Светозар Чернов - Три короба правды, или Дочь уксусника
– Я сам приехал к вам спросить об этом.
Кухмистер пискнул и мягко завалился набок.
– Малохольный народ теперь стал, – вздохнул Черевин. – Если не горячка, так обморок. Барышня, у вас соли с собой нету? Жаль. Есть тут, в квартире, кто живой?
На крик генерала явилась Агриппина Ивановна. Увидев мужа распростертым на полу, она ойкнула, но оказалась крепче супруга и в обморок падать не стала. Вместо этого она позвала господина, представленного доктором Казюхиным, который быстро привел кухмистера в себя.
– Скажите, когда последний раз вы видели жениха вашей дочери? – спросил Черевин Петра Емельяновича.
– На другой день после театра я его последний раз видел, они к нам с их превосходительством пообедать заезжали.
– Понятно. Поехали, барышня, на Конюшенную, здесь нам больше ловить нечего.
Уже внизу в подъезде генерала остановил Лукич.

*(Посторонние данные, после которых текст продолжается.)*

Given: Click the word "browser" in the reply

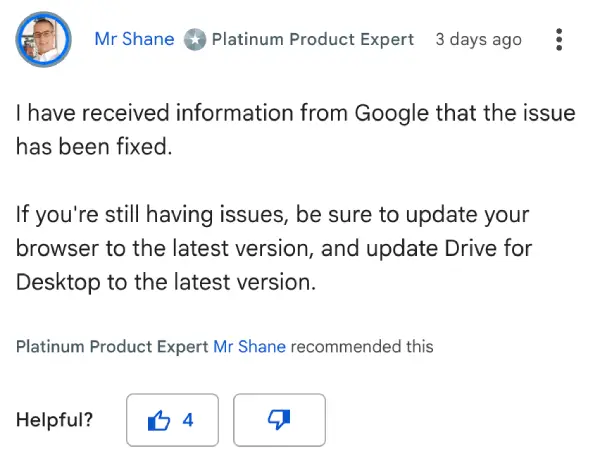Looking at the screenshot, I should [x=58, y=248].
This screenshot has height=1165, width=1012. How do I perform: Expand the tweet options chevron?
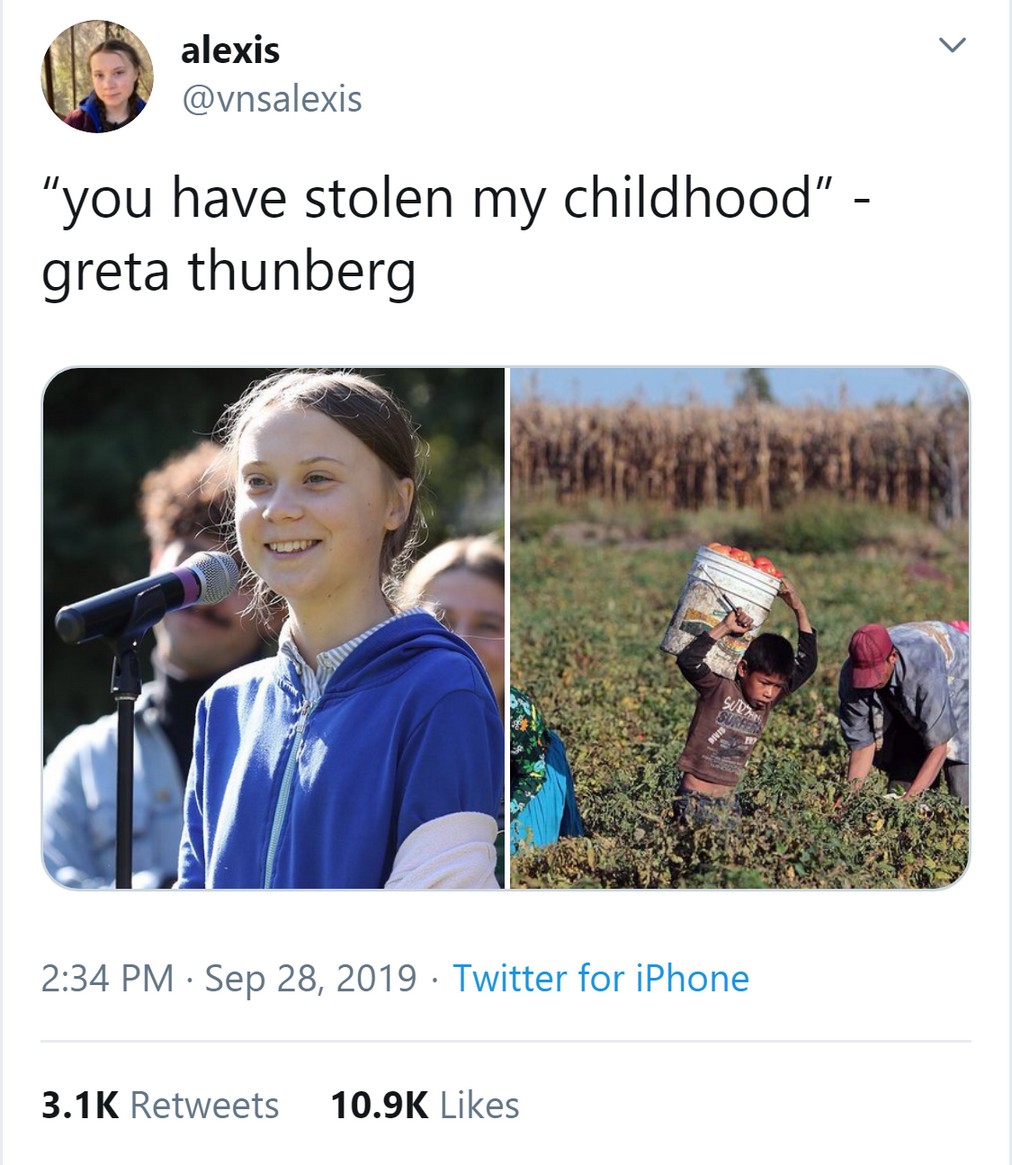pyautogui.click(x=953, y=46)
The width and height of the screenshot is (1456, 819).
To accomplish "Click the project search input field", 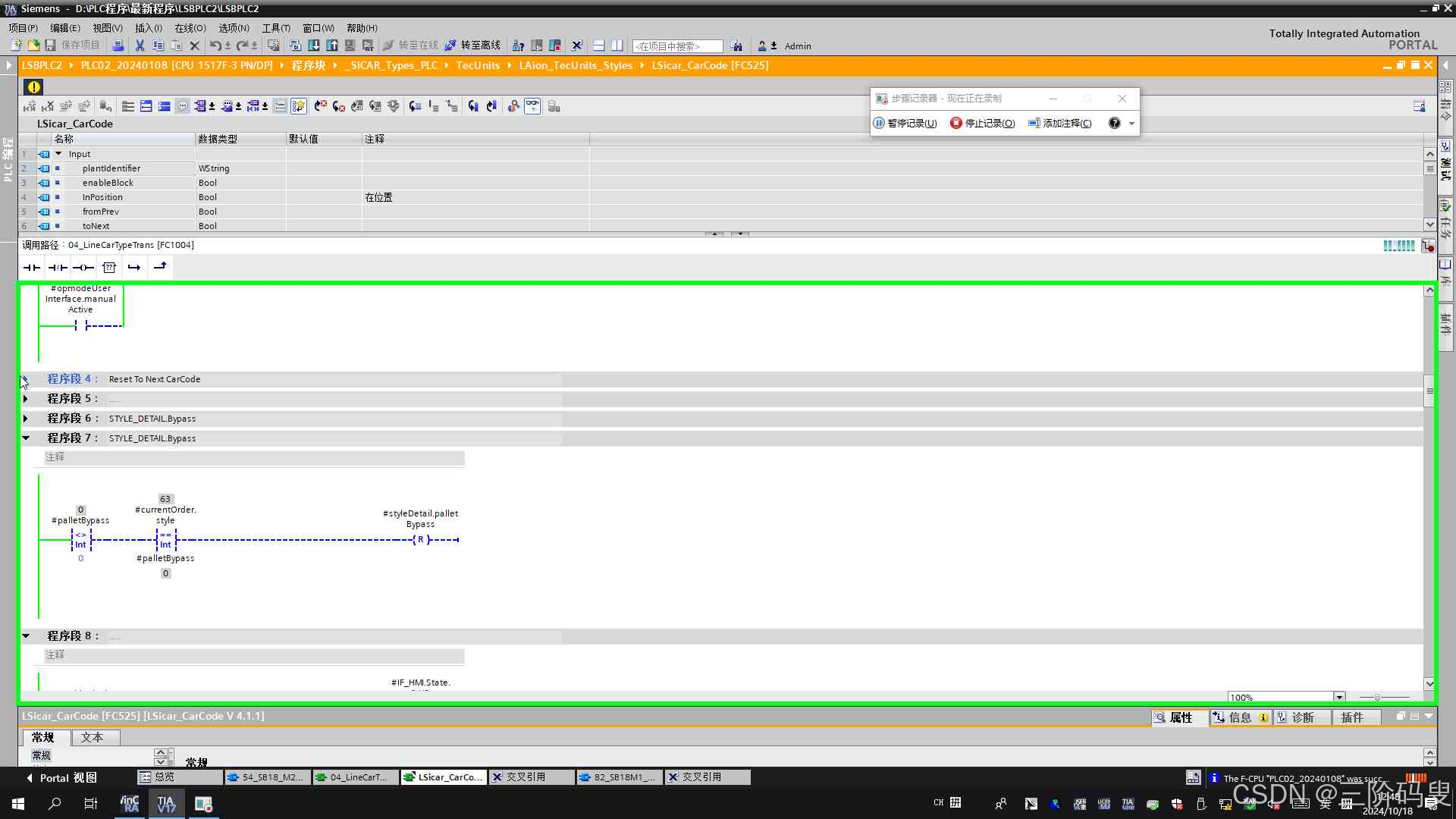I will [677, 46].
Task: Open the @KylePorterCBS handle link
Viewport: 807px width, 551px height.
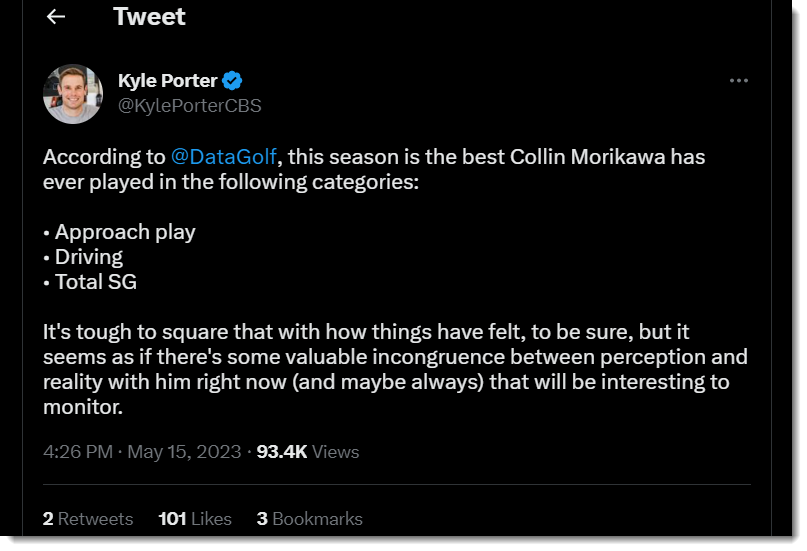Action: coord(190,105)
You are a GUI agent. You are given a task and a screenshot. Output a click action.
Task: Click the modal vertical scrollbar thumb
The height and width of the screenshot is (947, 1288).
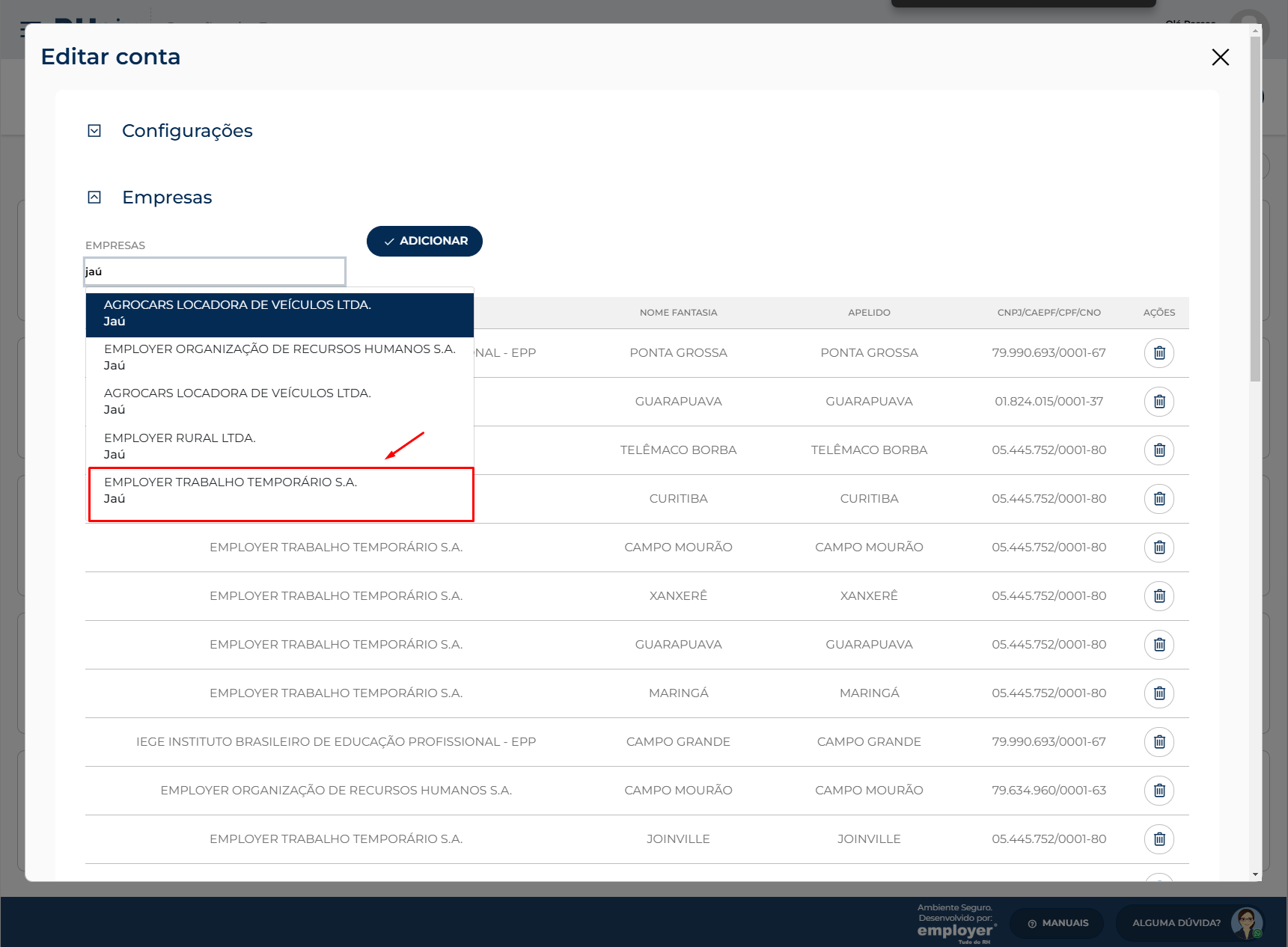[x=1255, y=209]
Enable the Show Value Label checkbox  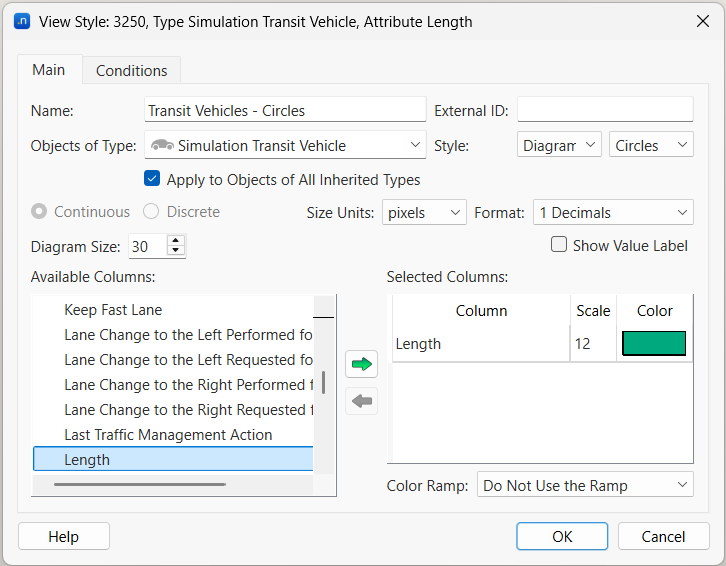tap(559, 245)
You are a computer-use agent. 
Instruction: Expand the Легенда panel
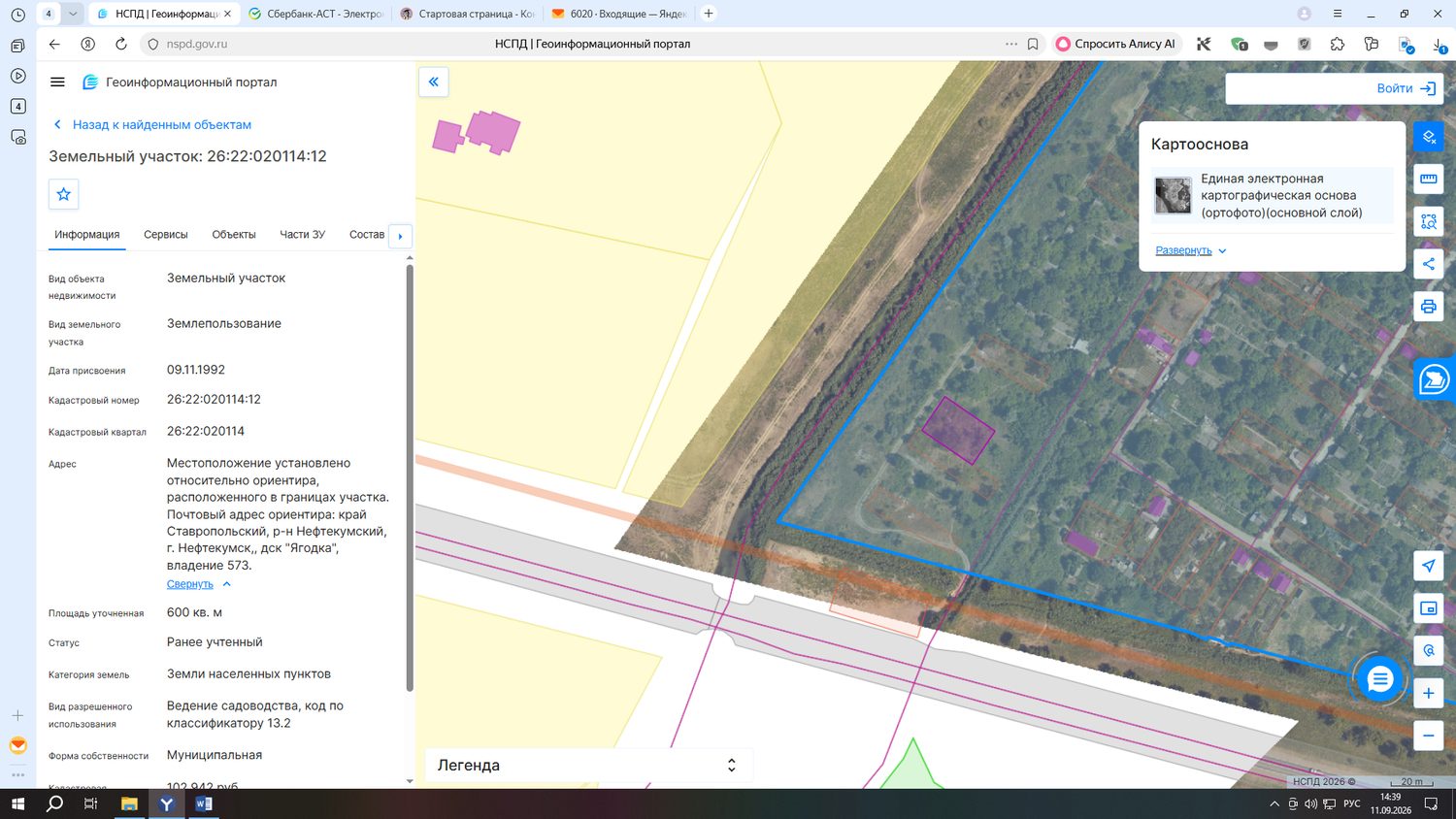(588, 765)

– Ваше превосходительство, дозвольте с вами переговорить тайно. В тот день, когда последний раз к нам заезжали господин Фаберовский с господином Владимировым, исчезла невеста господина Владимирова, Глафира. И не было ее до вчерашнего вечера. Нашла ее сестра во дворе в совершенном беспамятстве, теперь вот доктор при ней сидит, потому что в горячке она.
– Ну … твою мать! – всплеснул руками Черевин. – И она в горячке! Прямо всех в ту ночь горячка прохватила!
Полковник Секеринский уже ждал генерала в кондитерской Вебера. Он сидел за мраморным столиком и читал какие-то бумаги из голубой паки. Рядом стояла пустая чашка из-под кофе и тарелка с надкусанной булочкой. За спиной полковника замер жандарм с портфелем в руках.
Увидев входящих в кондитерскую Черевина и Вареньку, Секеринский встал из-за стола и сделал шаг им навстречу.
– Я только что взял ключ у управляющего, но квартира опечатана.
– Кем?
– Дворник говорит, что сыскной полицией. Я не стал срывать без вашего дозволения.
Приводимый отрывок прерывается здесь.